Daniels, whose real name is Stephanie Clifford, alleges she signed a nondisclosure agreement in exchange for the money.
Trump’s long-awaited personal denial puts him in a precarious new position, experts say.
If true, it distances the President from suggestions he was involved in a payment that may have violated federal campaign laws. But if Trump really knew zilch about Cohen’s deal with Daniels, it could bolster her claim that the pact she signed is a sham.
The 39-year-old porn star is currently battling the hush agreement in court, charging it should be declared null and void because Trump never signed it.
“The strength of our case just went up exponentially,” Daniels’ lawyer Michael Avenatti tweeted Thursday. “You can’t have an agreement when one party claims to know nothing about it.”
Speaking by phone to the Daily News, Avenatti said it speaks volumes that Trump refused to answer further questions and confirm whether he ever slept with Daniels.
“It’s pretty obvious that he doesn’t have the gumption to deny the affair because he knows that to do so would be an absolute lie,” Avenatti (right photo) told The News.
The lawyer said he will file a motion Monday to have Trump and Cohen testify under oath in an open court. A judge denied a similar motion from Avenatti last week, saying it was prematurely filed.
Avenatti said he’s hopeful the follow-up filing will be successful since Trump’s Air Force One remark adds another layer of confusion that could cause a judge to demand testimony from Trump.
Cohen, meanwhile, took Trump’s announcement as vindication.
“That’s what I have been saying all along and that’s what Michael has been saying all along,” a spokesperson for Cohen said in a statement. “Michael Cohen made the payment to protect business, family and reputation. It had nothing to do with the election.”

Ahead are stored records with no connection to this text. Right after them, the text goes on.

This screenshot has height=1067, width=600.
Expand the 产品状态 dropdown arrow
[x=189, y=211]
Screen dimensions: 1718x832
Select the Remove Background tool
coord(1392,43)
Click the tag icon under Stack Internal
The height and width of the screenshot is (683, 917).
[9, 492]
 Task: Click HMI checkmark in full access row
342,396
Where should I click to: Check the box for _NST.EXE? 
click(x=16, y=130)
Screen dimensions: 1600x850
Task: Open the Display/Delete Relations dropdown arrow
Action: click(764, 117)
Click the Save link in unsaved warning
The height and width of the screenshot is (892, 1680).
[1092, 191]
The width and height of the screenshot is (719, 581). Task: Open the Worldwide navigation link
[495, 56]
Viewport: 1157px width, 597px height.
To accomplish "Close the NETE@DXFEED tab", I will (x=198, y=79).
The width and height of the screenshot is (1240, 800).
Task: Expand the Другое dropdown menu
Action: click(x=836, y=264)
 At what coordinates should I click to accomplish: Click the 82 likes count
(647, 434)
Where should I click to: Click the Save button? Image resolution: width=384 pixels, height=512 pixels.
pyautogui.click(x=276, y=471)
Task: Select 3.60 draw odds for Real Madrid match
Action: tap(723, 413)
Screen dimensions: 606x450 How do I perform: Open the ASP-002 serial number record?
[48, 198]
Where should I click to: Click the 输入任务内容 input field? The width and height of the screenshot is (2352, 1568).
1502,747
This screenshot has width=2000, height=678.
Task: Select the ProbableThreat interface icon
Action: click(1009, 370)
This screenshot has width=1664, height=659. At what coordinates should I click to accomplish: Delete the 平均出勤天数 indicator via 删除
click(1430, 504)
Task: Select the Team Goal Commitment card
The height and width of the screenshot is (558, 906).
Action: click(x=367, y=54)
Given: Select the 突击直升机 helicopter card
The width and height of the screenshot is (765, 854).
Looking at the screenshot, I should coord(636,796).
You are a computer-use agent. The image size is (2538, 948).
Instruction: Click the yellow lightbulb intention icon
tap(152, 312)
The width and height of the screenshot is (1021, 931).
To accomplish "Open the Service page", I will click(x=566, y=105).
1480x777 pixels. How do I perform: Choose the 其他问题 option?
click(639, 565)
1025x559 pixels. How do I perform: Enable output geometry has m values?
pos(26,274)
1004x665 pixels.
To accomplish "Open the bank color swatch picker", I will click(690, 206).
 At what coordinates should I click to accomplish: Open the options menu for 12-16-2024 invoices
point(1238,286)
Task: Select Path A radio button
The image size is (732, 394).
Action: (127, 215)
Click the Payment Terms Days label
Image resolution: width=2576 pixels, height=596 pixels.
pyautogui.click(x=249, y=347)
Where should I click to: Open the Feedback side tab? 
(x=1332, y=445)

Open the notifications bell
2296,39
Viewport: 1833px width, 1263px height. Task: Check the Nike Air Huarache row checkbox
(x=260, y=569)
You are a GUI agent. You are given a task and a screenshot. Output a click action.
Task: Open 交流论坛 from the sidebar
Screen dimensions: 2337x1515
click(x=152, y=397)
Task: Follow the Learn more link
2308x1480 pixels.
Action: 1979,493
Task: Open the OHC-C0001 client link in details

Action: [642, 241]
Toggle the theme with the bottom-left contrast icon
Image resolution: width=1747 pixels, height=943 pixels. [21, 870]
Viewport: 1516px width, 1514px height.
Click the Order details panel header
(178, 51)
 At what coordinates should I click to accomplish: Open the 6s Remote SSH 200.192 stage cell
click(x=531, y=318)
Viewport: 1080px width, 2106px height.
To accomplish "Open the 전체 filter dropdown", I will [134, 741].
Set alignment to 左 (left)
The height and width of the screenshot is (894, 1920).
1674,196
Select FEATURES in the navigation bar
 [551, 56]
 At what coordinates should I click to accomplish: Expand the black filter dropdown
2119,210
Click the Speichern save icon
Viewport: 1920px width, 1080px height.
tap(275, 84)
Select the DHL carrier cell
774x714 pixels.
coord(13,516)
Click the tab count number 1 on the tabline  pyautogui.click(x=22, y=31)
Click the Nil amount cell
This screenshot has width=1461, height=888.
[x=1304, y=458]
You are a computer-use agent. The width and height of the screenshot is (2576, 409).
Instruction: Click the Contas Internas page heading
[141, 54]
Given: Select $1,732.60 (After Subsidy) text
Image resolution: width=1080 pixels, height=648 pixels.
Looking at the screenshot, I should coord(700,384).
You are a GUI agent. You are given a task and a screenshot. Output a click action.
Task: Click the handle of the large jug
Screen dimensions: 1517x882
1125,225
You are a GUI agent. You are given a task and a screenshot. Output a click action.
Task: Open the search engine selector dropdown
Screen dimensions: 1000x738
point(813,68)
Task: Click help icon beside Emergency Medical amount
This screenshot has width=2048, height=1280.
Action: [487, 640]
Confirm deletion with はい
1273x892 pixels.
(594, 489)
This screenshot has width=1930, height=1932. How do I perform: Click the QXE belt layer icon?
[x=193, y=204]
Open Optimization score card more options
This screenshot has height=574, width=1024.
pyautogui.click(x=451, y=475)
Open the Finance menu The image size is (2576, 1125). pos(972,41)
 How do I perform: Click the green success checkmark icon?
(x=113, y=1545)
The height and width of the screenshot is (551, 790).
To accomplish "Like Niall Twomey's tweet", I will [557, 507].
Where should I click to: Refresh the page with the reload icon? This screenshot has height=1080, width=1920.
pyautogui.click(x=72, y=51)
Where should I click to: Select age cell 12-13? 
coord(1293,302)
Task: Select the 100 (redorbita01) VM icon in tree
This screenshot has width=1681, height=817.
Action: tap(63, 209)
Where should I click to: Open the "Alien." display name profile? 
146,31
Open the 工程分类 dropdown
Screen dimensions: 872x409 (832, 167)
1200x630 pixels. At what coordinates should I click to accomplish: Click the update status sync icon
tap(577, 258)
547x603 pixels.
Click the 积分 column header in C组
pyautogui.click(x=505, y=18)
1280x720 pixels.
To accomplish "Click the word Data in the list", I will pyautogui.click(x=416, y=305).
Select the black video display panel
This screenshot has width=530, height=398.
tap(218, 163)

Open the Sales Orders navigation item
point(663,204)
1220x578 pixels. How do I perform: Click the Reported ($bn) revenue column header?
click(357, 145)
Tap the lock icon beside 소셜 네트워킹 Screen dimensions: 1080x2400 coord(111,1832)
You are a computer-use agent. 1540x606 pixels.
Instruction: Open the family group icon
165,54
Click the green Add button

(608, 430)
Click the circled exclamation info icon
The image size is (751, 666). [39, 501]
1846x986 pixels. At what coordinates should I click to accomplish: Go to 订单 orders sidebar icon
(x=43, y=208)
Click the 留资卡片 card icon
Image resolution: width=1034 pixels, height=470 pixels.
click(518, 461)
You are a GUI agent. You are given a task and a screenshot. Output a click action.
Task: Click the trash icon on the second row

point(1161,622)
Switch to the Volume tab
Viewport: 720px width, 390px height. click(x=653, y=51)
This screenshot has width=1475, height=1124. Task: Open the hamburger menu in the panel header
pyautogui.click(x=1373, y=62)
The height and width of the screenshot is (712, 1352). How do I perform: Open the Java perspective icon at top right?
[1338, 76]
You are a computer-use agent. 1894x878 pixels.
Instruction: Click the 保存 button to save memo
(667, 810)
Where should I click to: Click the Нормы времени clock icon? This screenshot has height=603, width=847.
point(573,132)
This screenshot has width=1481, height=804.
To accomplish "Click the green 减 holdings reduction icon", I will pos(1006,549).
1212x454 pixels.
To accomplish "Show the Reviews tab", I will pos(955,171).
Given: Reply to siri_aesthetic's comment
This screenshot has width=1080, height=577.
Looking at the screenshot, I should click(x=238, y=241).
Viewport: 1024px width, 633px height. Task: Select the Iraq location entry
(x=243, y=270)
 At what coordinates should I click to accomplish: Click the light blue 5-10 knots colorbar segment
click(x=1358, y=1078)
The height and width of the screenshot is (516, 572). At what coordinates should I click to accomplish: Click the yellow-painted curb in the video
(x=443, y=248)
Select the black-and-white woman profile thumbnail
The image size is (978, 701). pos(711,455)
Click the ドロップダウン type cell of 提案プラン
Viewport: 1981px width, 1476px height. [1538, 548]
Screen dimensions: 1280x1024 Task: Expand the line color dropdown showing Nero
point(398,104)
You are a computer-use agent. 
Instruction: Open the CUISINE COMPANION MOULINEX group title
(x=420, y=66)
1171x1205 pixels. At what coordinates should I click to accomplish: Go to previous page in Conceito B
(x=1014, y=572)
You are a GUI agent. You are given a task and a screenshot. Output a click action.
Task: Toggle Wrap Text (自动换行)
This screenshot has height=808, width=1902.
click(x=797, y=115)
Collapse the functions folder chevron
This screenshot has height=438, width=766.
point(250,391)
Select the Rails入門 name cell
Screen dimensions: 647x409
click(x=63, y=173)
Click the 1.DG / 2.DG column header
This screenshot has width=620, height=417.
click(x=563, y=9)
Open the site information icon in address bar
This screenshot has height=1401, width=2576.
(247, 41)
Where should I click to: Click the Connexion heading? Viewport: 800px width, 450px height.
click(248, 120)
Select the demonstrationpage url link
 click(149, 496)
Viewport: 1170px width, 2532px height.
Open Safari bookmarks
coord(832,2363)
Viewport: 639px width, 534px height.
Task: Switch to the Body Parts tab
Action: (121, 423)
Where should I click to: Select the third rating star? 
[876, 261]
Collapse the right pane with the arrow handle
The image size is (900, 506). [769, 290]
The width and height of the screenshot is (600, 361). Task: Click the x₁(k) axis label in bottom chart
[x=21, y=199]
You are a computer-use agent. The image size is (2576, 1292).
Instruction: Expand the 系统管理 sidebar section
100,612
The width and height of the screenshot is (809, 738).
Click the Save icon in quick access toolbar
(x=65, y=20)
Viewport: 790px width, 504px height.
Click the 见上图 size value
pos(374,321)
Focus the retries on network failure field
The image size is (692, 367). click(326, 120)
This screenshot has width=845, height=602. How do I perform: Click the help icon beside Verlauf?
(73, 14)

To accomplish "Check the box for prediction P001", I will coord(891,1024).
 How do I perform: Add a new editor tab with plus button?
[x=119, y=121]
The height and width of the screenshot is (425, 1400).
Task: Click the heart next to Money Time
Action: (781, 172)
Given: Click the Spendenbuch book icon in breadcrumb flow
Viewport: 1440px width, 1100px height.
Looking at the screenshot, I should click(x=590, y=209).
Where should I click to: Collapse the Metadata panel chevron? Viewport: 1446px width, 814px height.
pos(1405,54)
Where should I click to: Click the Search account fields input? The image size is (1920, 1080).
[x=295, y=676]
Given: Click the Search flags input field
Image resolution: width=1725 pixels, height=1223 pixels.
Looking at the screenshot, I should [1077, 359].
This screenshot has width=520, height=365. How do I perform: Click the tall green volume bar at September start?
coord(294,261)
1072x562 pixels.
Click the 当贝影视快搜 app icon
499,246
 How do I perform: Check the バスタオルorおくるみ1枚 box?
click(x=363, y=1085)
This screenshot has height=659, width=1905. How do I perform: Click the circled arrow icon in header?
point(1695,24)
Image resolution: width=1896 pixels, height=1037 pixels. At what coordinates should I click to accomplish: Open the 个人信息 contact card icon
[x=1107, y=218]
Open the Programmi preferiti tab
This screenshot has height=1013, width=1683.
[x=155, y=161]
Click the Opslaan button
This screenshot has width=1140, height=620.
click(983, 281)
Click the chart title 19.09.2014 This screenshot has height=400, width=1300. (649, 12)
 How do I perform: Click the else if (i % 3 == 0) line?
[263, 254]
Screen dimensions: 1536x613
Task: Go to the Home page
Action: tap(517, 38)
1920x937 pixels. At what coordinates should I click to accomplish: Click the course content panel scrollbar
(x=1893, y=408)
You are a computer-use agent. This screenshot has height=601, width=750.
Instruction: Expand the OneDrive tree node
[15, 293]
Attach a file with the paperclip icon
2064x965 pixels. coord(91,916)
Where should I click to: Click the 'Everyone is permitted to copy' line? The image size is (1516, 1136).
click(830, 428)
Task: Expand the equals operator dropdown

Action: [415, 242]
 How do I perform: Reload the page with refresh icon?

Cohen’s legal team requested earlier this week that Daniels’ case be resolved in closed-door arbitration proceedings. But Trump’s new denial could derail that attempt.
“I don’t think there can be an agreement if the main party isn’t aware of it,” Jeffrey Cohen, a family lawyer and expert on matrimonial law, told The News.
Cohen said Trump could very well be asked to testify to set the record straight about what he knew and when he knew it, thereby opening himself up to a legal discovery process. “He’s caught in a trap,” Cohen said.
Michael Cohen, meanwhile, admitted earlier this year that he personally paid Daniels, but he has refused to say why or whether Trump ever reimbursed him.
Last month, Daniels told correspondent Anderson Cooper on “60 Minutes” that a mystery man once threatened to hurt her if she didn't “leave Trump alone.” Daniels alleges that she and Trump had sex in a Lake Tahoe hotel room in the summer of 2006.